What about Socrates? Joan of Arc? Thomas More? Nathan Hale? The signers of the Declaration of Independence? Problems or consequences?
Would we want any of them to compromise their principles in order to get a different outcome? In fact, don’t we hold them up as examples of why it’s important not to do that?
If we adopt some principles, and they lead to certain undesirable consequences, then that’s just something we live with, and try to prepare for.
(The ultimate expression of this would be our state motto. No, not the new one, ‘Public Health Trumps Everything‘. I’m talking about the old, untruncated version: ‘Live Free or Die. Death is not the worst of evils.’)
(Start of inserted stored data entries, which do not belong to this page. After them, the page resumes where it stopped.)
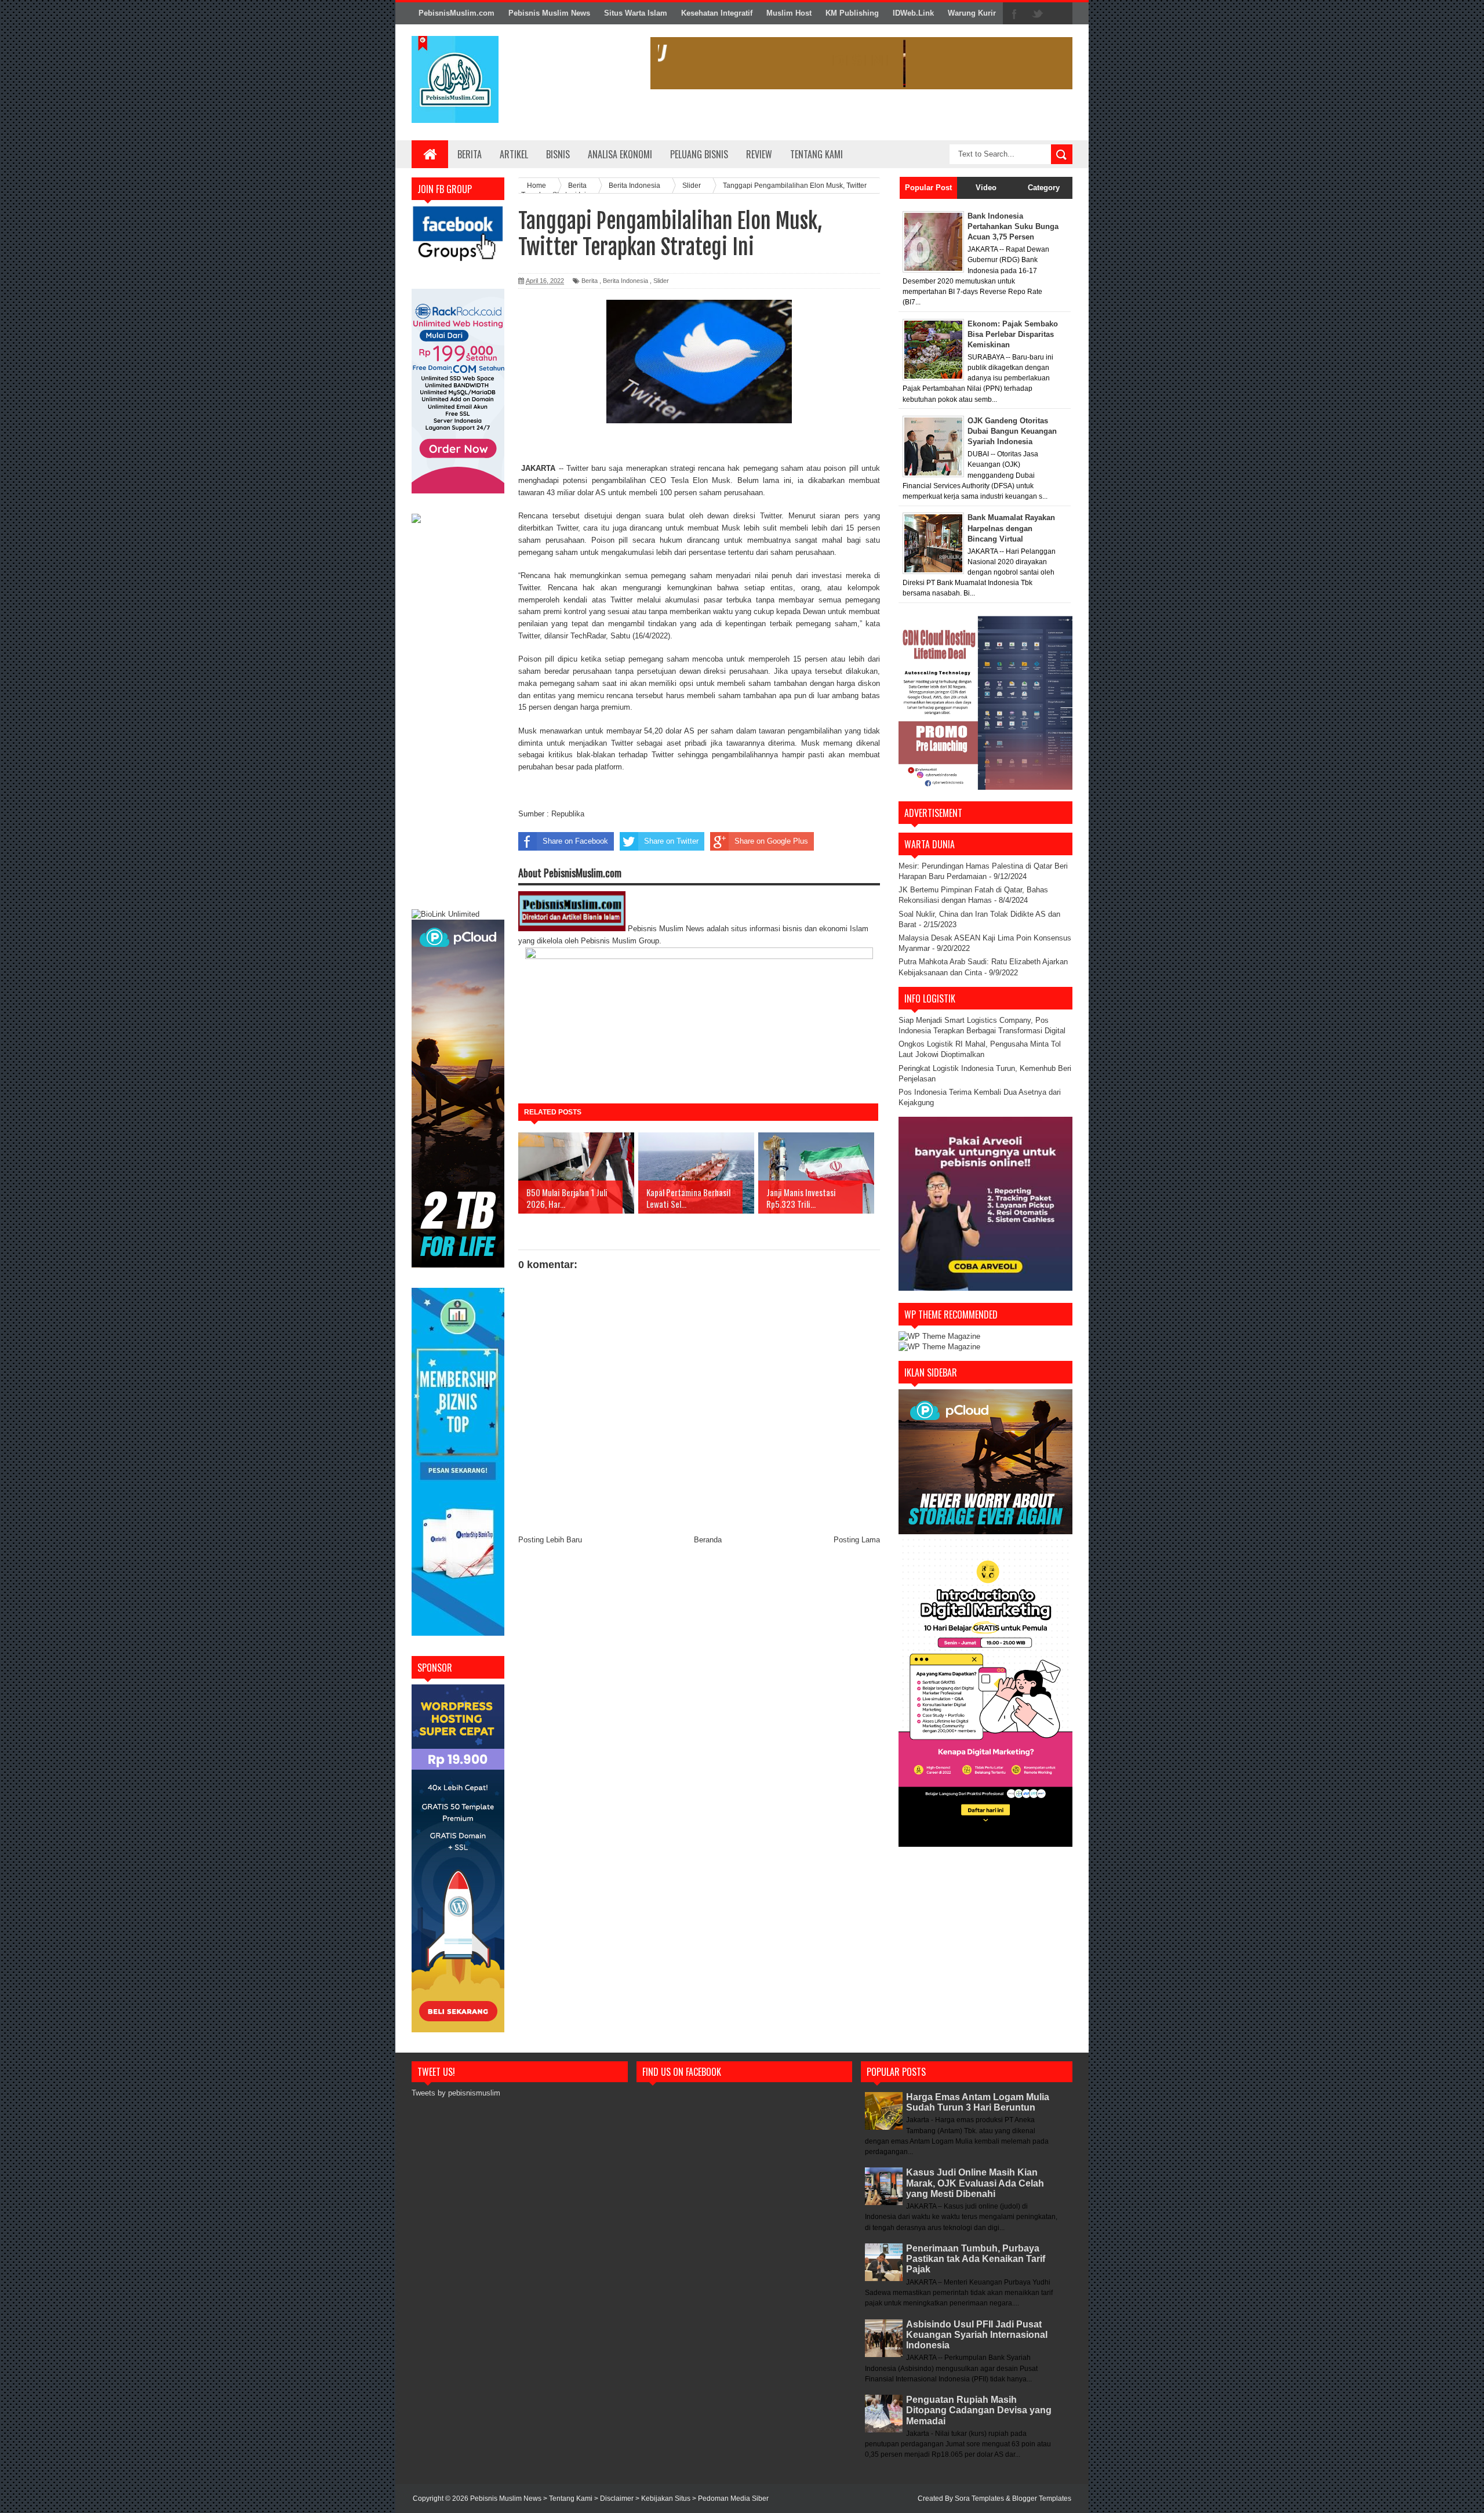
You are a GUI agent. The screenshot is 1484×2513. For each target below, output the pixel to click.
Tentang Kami (816, 154)
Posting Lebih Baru (550, 1539)
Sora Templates (979, 2498)
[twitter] (1037, 14)
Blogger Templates (1041, 2498)
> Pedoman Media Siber (730, 2498)
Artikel (514, 154)
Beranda (708, 1539)
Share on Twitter (671, 841)
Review (759, 154)
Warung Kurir (972, 13)
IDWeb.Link (913, 13)
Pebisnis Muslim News (549, 13)
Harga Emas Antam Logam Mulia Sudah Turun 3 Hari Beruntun (977, 2102)
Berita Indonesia (625, 280)
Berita (469, 154)
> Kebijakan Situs (663, 2498)
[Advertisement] (458, 718)
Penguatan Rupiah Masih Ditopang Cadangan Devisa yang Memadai (979, 2410)
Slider (661, 280)
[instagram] (1060, 14)
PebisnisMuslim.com (456, 13)
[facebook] (1014, 14)
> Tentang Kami (568, 2498)
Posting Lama (857, 1539)
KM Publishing (852, 13)
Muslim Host (789, 13)
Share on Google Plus (771, 841)
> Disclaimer (614, 2498)
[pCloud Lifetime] (458, 1265)
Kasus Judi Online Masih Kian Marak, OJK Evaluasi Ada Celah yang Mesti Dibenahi (975, 2182)
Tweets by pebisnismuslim (456, 2093)
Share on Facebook (575, 841)
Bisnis (558, 154)
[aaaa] (861, 63)
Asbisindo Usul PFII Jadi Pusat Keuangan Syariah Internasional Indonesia (976, 2334)
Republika (567, 813)
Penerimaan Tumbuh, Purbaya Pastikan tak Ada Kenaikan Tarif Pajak (975, 2258)
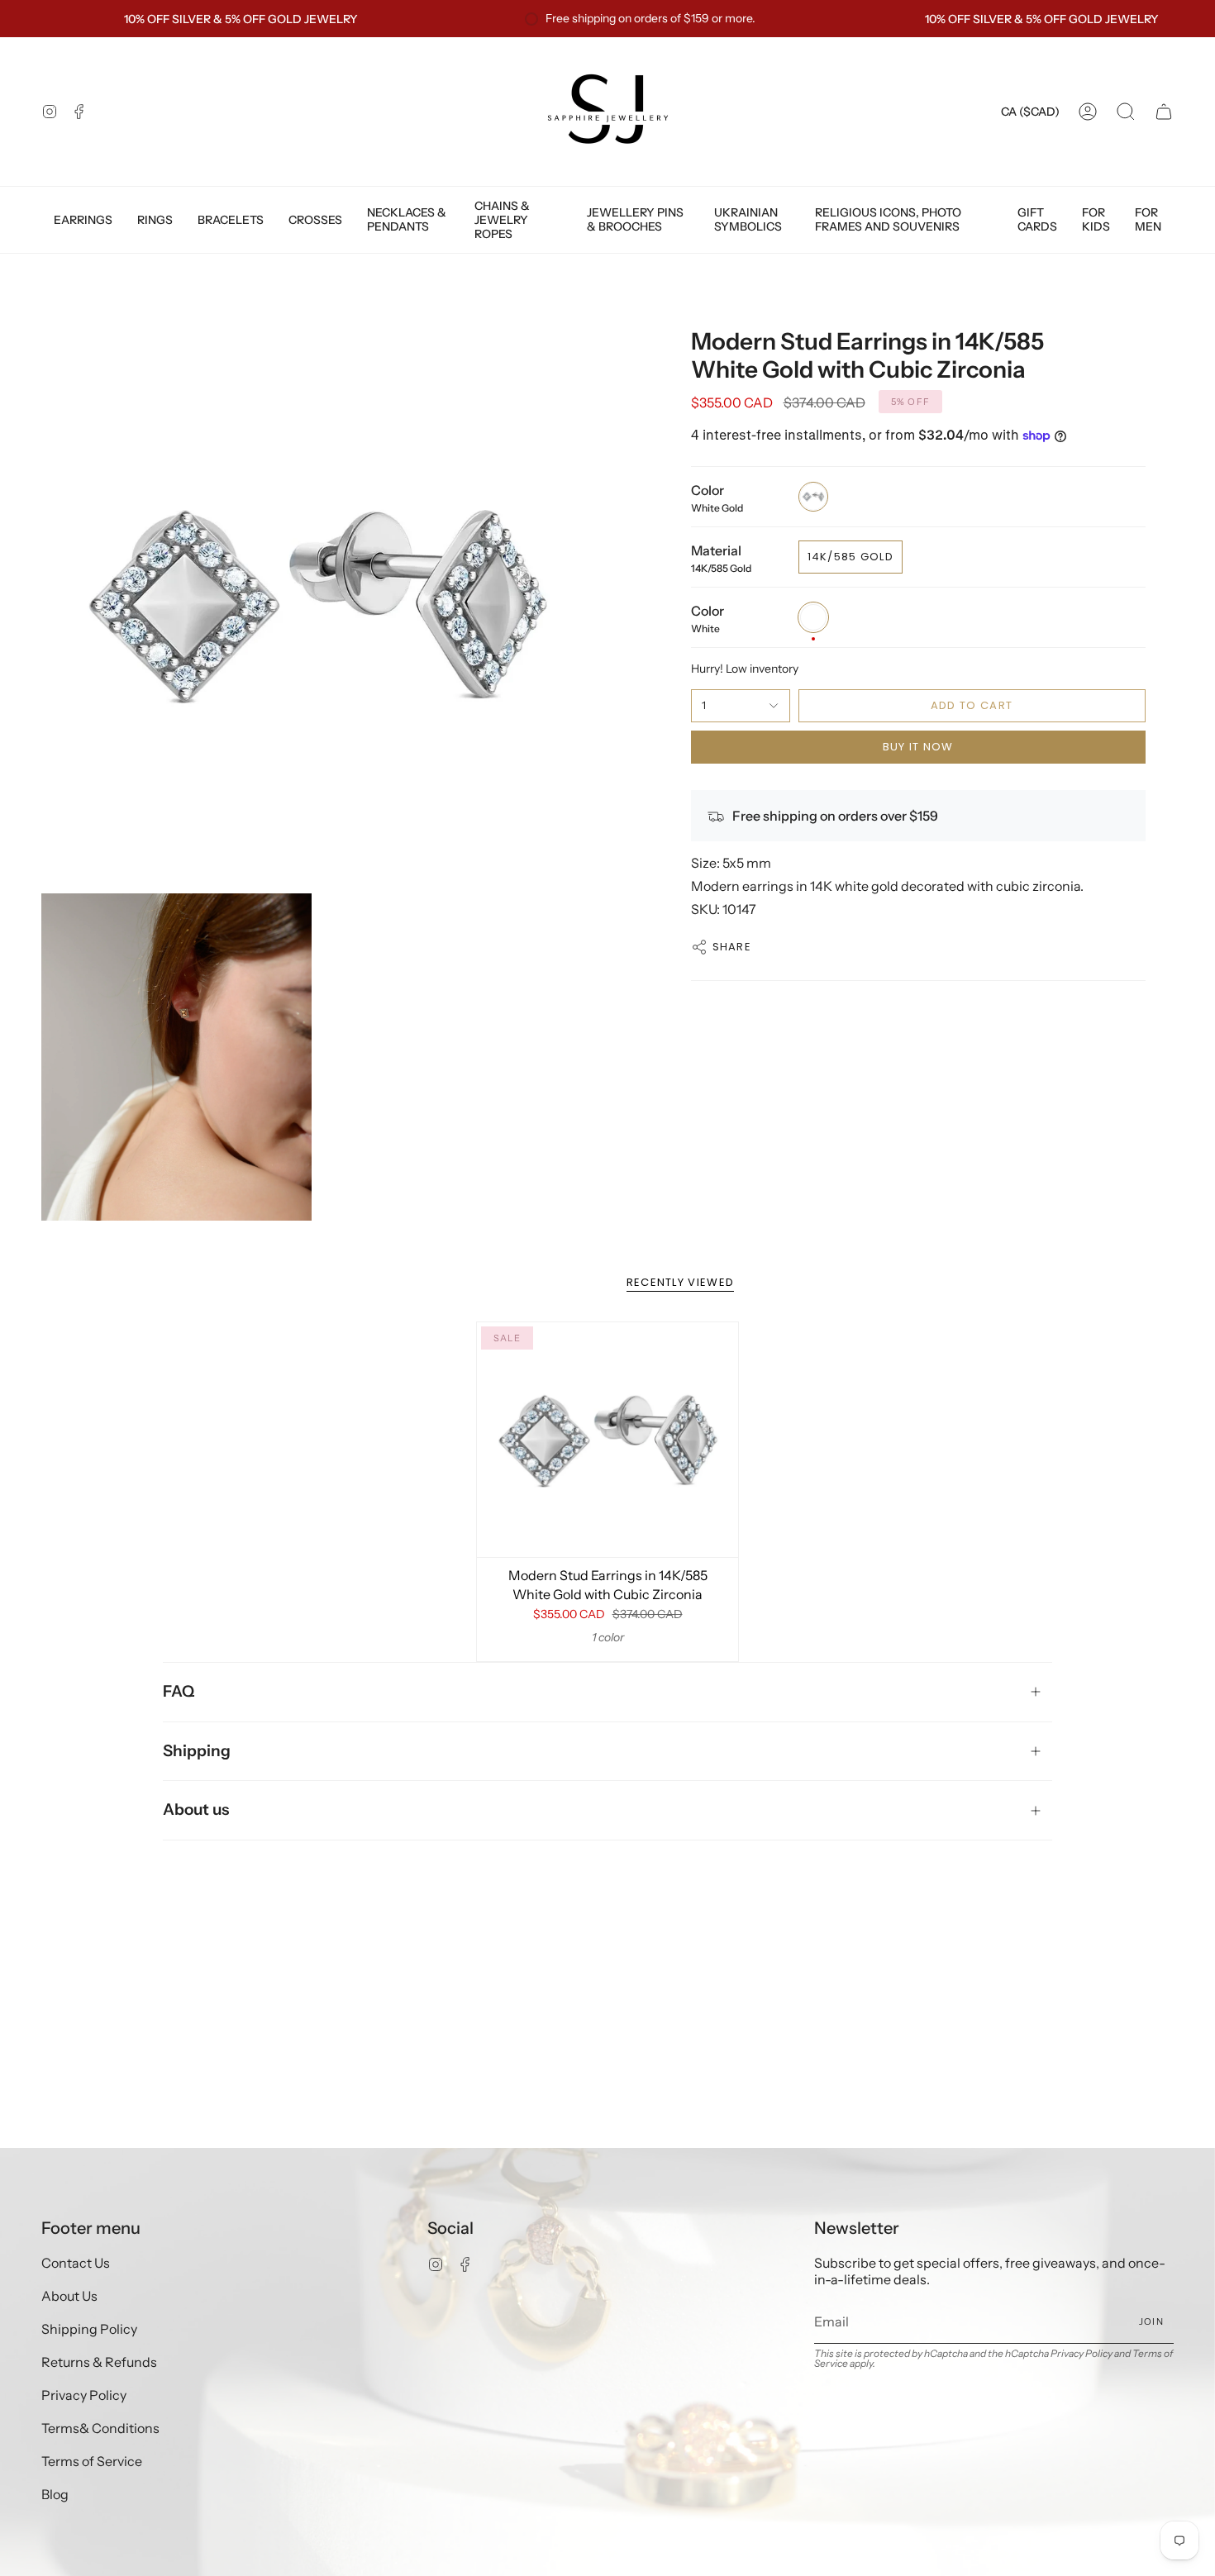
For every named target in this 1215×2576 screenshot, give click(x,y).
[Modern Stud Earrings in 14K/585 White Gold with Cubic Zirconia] (608, 1440)
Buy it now (918, 747)
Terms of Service (91, 2461)
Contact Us (75, 2263)
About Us (69, 2296)
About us (196, 1809)
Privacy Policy (83, 2395)
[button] (1126, 111)
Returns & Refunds (99, 2362)
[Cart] (1164, 111)
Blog (55, 2494)
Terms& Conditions (100, 2428)
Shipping (197, 1750)
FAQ (178, 1691)
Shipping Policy (89, 2329)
But as soon as we call one of those consequences a ‘problem’, we flip the normal process (‘Be true to your principles, and accept whatever follows from that’) on its head.
Suddenly the most important thing isn’t following some principles, but obtaining some outcome; and the fact that there’s a ‘problem’ means that everyone will look for a ‘solution’, even when that’s not appropriate.
For example: We don’t have a ‘gun violence problem’, or an ‘opioid use problem’, or a ‘disinformation problem’. In each of those cases, what we have is a ‘consequence of freedom for which some of us have not adequately prepared’.
Given the inherently lazy and short-sighted nature of political processes, the ‘solutions’ to various ‘problems’ will invariably require ignoring, or even reversing, some of the principles that we have long declared to be essential.
Someone has been shot? Let’s take away guns! Someone has said something hurtful? Let’s outlaw unpopular speech! Someone might get away with a crime? Let’s presume guilt instead of innocence! And so on.
As Confucius noted, the first step towards wisdom is to call things by their right names. So the first step away from wisdom would be to call things by their wrong names.
The surest way to accelerate the erosion of our rights is to continue to elevate outcomes above principles, which begins by talking about consequences as if they are problems.